23rd-Jul-2006 10:28 pm - One Vast Winter Count
It is instructive to read Colin G. Calloway's One Vast Winter Count right on the heels of Mann's 1491. Calloway is a less energetic and emotional writer. When he gets to the point where he details just what was accomplished by Native Americans in engineering corn from the native teosintle, I felt like shouting that's HUGE. Why aren't you yelling about how huge it was?

But that's Mann's style *g*

For Mann, European contact was an appalling devastation unparalleled in human history. Calloway doesn't use superlatives but his matter-of-fact description of Spanish brutality, rape and destruction is the more chilling account. Even if Calloway is less interested in just how much devastation smallpox wrought, or just how many people were living in the Americas pre-contact, he makes it clear that what is now the southern US was changed utterly by the Spanish.

Also, Calloway is not particularly interested in revealing how problematic and difficult, if not racist, the personalities behind paleo-Indian studies have been.

Anyway, Calloway's book has the larger scope and it was relief to move on from the Spanish to the French who, while not without their problems (like somewhat inadvertantly destroying the Huron and spreading disease elsewhere), are not quite so unrelentingly violent and brutal.

I knew horses transformed the west but I didn't realize the extent of that transformation—aided by guns, disease, slave trade, and epidemics of course.
20th-Jul-2006 06:08 pm - 1491
So has anyone read 1491: New Revelations of the Americas by Charles C. Mann? Its purpose is to describe life in the Americas before Columbus. Mann's thesis is that the Americas were heavily populated with cities larger than those in Europe, the land massively landscaped and the wilderness far from pristine, and the agriculture incredibly sophisticated. Then disease wiped out most of the population and left Europeans thinking they were coming to untouched wilderness.

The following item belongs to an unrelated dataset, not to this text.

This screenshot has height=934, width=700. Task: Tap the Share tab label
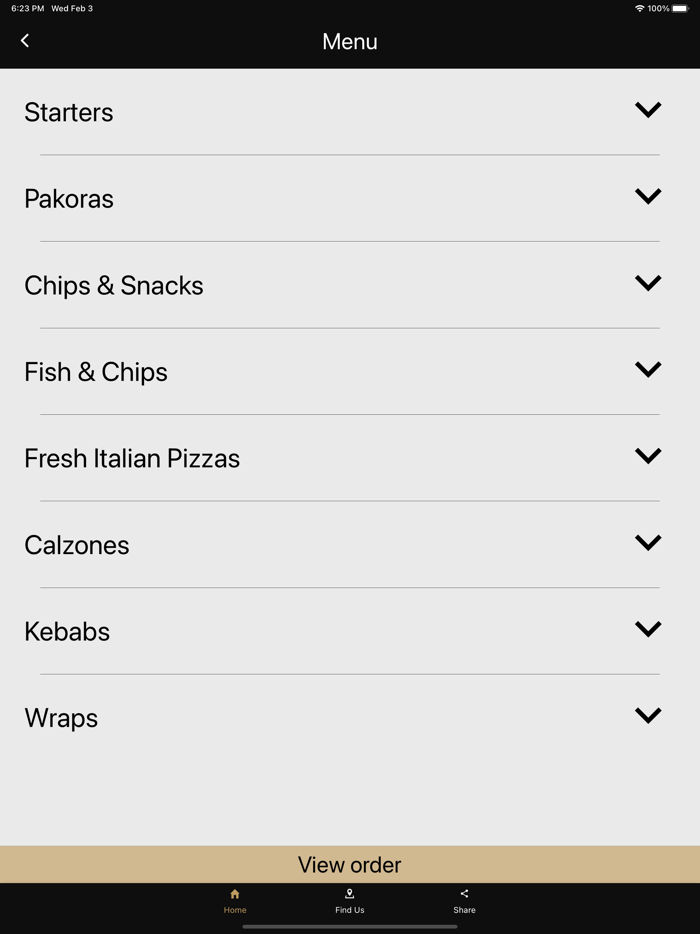pos(464,910)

He's an engaging writer and much of what he writes makes sense, although not all of it is new to me—and I'm far from expert. However, he's so gungho at times I don't quite trust him. He does allow that some people believe that this new take on the numbers of people in the Americas and the sophistication of their lives is some kind of eager political correctness gone wrong. And I can certainly see why there would be resistance in acknowledging just how devastating the arrival of Europeans was. The loss of life is appalling, let alone the knowledge.

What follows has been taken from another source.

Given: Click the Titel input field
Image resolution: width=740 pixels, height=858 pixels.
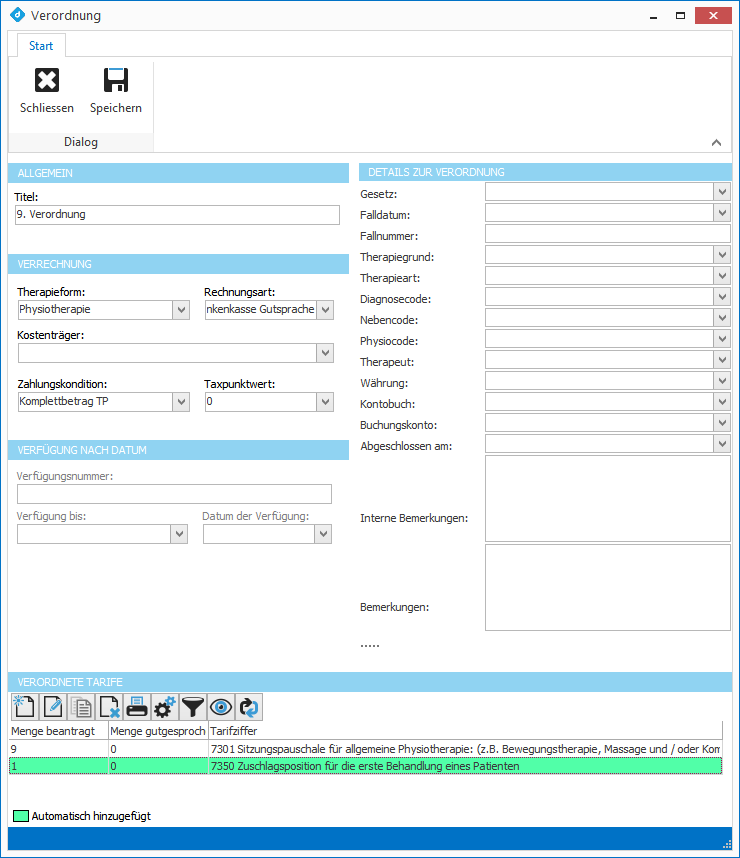Looking at the screenshot, I should tap(178, 215).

Otoh, he comes up with things in a kind of weird defense of Native Americans that don't quite add up. For example he says they had no schizophrenia. Uh, well, maybe there is good reason to state this, but it's not in the book. Or he wants to claim that the Spanish did not in fact have an advantage over the Inka and so fighting with horses is not an advantage. He gives an example of a battle (from another historical context) where the foot soldiers won over the cavalry but my son, the battle expert, claims this is terrible example, because in that instance, the foot soldiers were technically far superior.

Anyway… babble babble. I was wondering how this book was received. If anyone knows.

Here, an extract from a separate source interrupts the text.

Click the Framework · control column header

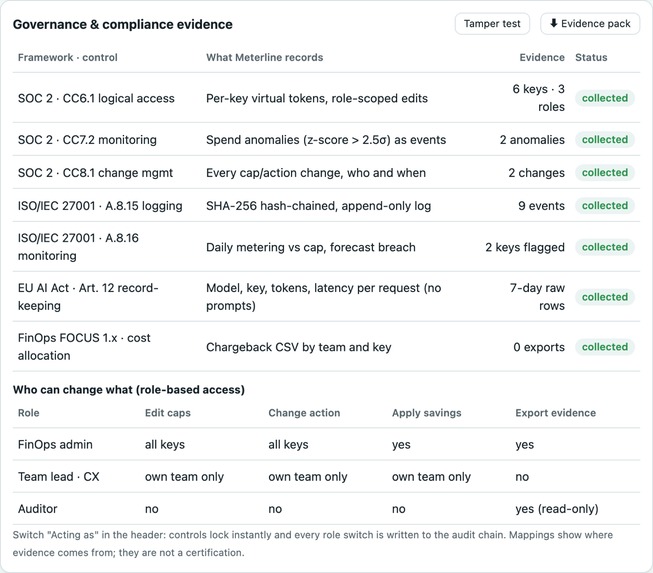tap(67, 57)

Am now reading, on [info]forodwaith's rec, A Vast Winter Count by Calloway. He seems a little more matter-of-fact.
16th-Jul-2006 04:32 pm - Question, mundane
If you have a flight of stairs where there's a flat square in the middle, usually at a corner, that flat square is called the landing, isn't it?
14th-May-2006 01:08 pm - Another list
1. I kinda sorta finished the story last night. It feels very crappy right now which is dispiriting. It's not the worst thing I've ever written but it's the worst I've written for a while and falls far short of what I was hoping. But. That's what revisions are for.

2. I'm reading and enjoying Cut to the Quick, the first in Kate Ross's Kestrel series. I'm enjoying the sharply written dialogue, the character of Julian Kestrel who is observant and kind and clever, and the omniscient point of view. I'm not much of a mystery reader, but this one is working for me.

3. I swear I will mail off two agent queries today.